Análise de mídia examina o papel do jornal na cobertura econômica.
O Valor Econômico ocupa, desde o início dos anos 2000, uma posição relevante no jornalismo especializado em economia e negócios no Brasil. Criado em 2000 a partir de uma parceria entre os grupos Globo e Folha, o periódico foi lançado em um momento de transformação do mercado de mídia econômica no país.
Naquele período, jornais tradicionais de economia enfrentavam dificuldades estruturais e mudanças no modelo de negócios. A criação do Valor Econômico ocorreu justamente nesse cenário de reorganização da imprensa financeira brasileira.
Ao longo das duas últimas décadas, o jornal passou a concentrar sua cobertura em temas como mercado financeiro, política econômica, empresas e investimentos. A publicação também desenvolveu cadernos especializados e anuários voltados à análise do desempenho de empresas e setores produtivos.
Segundo análise editorial da revista digital Sonho & Negócios, o jornal consolidou-se como um dos principais veículos de cobertura econômica no Brasil, acompanhando a crescente demanda por informações sobre mercado, negócios e política econômica.
Esse tipo de jornalismo especializado ganhou importância especialmente após a ampliação do mercado de capitais brasileiro e o aumento do interesse público por temas financeiros.
A trajetória do Valor Econômico reflete também uma tendência internacional: o fortalecimento de veículos dedicados exclusivamente à análise econômica, como o Financial Times no Reino Unido e o The Wall Street Journal nos Estados Unidos.

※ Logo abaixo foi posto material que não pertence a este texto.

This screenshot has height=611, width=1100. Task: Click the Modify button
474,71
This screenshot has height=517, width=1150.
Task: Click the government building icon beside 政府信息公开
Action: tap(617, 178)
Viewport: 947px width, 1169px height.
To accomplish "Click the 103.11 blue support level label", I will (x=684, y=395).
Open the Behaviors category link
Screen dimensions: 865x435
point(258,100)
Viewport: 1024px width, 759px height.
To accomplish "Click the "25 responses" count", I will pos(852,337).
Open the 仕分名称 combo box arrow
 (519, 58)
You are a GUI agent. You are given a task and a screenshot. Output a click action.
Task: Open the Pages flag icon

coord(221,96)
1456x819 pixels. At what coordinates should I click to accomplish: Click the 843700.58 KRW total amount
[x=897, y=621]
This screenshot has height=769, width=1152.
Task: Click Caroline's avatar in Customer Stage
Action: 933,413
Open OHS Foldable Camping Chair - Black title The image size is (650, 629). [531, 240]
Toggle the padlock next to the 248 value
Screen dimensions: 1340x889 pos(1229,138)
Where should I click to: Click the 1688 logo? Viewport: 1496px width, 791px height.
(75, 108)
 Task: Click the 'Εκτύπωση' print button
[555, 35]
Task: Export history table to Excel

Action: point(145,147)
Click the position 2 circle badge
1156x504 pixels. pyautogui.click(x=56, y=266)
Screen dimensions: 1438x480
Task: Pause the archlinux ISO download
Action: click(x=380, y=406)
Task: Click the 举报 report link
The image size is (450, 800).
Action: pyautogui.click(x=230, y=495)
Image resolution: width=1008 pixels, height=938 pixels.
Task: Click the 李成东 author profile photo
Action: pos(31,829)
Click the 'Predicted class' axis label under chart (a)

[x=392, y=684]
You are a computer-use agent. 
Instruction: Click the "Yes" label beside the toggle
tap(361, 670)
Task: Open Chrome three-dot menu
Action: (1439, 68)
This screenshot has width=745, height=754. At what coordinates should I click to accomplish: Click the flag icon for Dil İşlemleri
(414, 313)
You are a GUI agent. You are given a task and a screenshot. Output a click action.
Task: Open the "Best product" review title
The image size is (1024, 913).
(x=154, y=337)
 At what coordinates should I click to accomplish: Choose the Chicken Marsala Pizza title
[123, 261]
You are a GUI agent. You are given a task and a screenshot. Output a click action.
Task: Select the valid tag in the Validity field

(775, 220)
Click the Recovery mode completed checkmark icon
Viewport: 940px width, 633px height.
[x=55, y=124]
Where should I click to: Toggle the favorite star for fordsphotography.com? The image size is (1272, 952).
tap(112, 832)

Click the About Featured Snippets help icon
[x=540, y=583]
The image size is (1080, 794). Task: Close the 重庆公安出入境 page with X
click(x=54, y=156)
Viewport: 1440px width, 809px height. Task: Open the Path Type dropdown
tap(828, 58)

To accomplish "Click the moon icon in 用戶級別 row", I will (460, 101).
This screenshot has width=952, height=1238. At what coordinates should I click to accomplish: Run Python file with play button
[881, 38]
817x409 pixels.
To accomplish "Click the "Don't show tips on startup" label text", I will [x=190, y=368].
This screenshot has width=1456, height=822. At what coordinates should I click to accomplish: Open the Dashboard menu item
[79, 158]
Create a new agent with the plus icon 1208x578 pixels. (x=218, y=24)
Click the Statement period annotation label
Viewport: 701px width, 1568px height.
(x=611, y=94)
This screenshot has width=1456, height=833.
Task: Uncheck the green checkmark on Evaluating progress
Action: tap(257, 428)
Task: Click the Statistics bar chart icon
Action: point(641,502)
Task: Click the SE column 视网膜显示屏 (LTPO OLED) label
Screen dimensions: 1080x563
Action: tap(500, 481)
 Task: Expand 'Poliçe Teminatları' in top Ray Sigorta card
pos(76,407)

Com o avanço das plataformas digitais e a transformação do consumo de notícias, jornais especializados em economia passaram a investir em assinaturas digitais, produtos de dados e cobertura analítica de empresas e mercados.
No Brasil, esse movimento contribuiu para consolidar o Valor Econômico como uma das referências do jornalismo econômico contemporâneo.